Further into the tropics, where the climate is very hot and very wet, peat formation takes place only by deep-rooting trees. The trees have the advantage that the material they are building is lignin, a very complex molecule for which nature has not yet developed the biochemical pathway to break down in anoxic conditions. That is why peat in the tropics is all root-wood peat. In parts of Europe and North America, you have alder peat swamps in the temperate zone. Alder is an evolutionary subtropical species, so alder peat swamps are a touch of the tropics in the temperate zone.

Tropical peatland in Lawas, Sarawak, Malaysia. Image courtesy of Hans Joosten

In the Northern Hemisphere, in North America and Asia, there are other trees, such as black spruce (Picea mariana) and larch (Larix) that can grow in these very wet conditions. Peatlands grow upward. So if you are a tree in a peatland, and the peat is growing upward and the water level is rising, you will drown unless you have the capacity to build new roots on a higher level. In Europe, we have no trees that can do this, so there is a differentiation in openness of the peatlands because of the properties of plants that grow in them.

Is there any kind of central database that holds information related to the world’s peatlands?

At the Greifswald Mire Center and through the framework of the International Mire Conservation Group, I have been working for 30 years on a Global Peatland Database. We collect data from researchers all over the world, we have extensive libraries, and we do systematic peatland mapping. In recent years, we have worked on mapping peatlands in East Africa, Papua New Guinea, and Iran. I have even looked at peatlands in North Korea. Not long ago, actually only a week before, I was on a peatland located 60 kilometers from where North Korea tested its first hydrogen bomb. We also collaborate with other groups.

First peat cored in Papua New Guinea, 2017. Photo by Felix Beer GMC

FAO has a peatland database. CIFOR (Center for International Forestry Research) has specialized in tropical peatlands, and they have made one of the best maps on tropical peatlands there is). In the framework of the Global Peatland Initiative, we are trying to bring these things together.

Which countries have lost the greatest percentage of their peatlands, and what caused those losses?

The continent that has lost the greatest percentage of its peatlands is Europe. This is because Europe has a good climate for arable agriculture and livestock, they started draining peatlands a long time ago, and they have always had a high population. More than half of Europe’s peatlands have been drained. The western and southern countries of Europe have lost more than 90% of their peatlands as living entities. (There is still peat in the soil but it is oxidizing and degrading). Central European countries have lost between 50-90% of their peatlands. Russia, Sweden, and Norway have lost less than 50%. Countries like the Netherlands, Germany, and Denmark have lost more than 99% of their living peatland resource. Two thousand years ago, the Netherlands had 1.5 million hectares of peatlands. Now, they have less than 10,000 hectares of living peatlands.

• [Data shown]
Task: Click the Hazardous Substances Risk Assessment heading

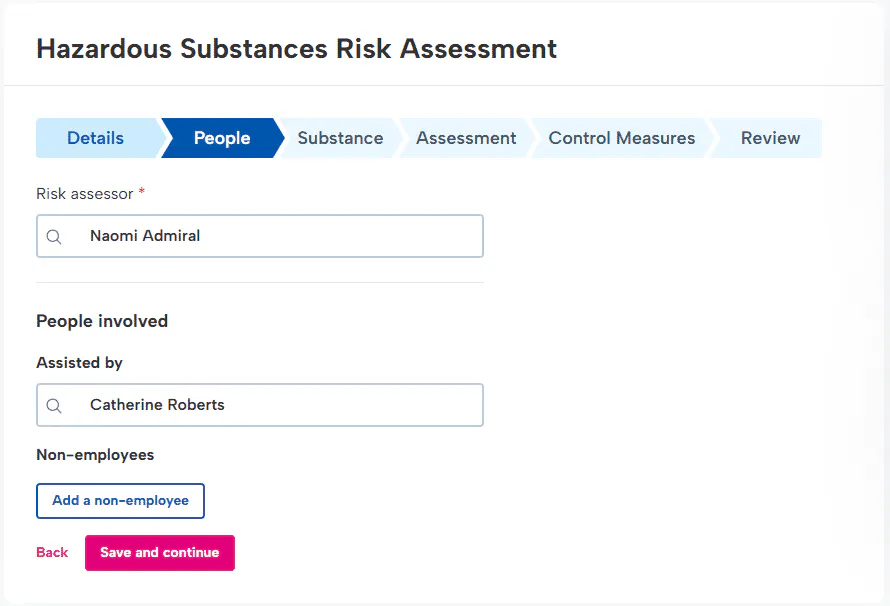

• [Required action 1]
According to the peatland text, how many hectares of peatlands did the Netherlands have two thousand years ago?
• [Required action 2]
Write a continuation of the peatland text, starting after its final sentence.
The lines that come after the peatland text are from a separate source.

• [Answer space 1]
1.5 million hectares.

• [Answer space 2]
New palm oil plantation in Sumatra. Image courtesy of Hans Joosten

Indonesia and Malaysia have been losing peatlands primarily in the last 20 years. Indonesia is now responsible for half of the world’s peatland emissions. [When peatlands degrade, they go from being a carbon sink to becoming a major carbon source]. This is because of the extent of their lost and degraded peatlands and the fact that degradation goes much faster under tropical conditions (five times faster than in Central Europe, for example). Finland has also lost a lot of peatlands for forestry, but the climate is so cold that degradation happens much more slowly.

It’s like a bomb. You can have a bomb in your room and still live a good life. But as soon as you put fire to the fuse, you have to start running.

That makes it all the more important to protect the newly discovered peatlands.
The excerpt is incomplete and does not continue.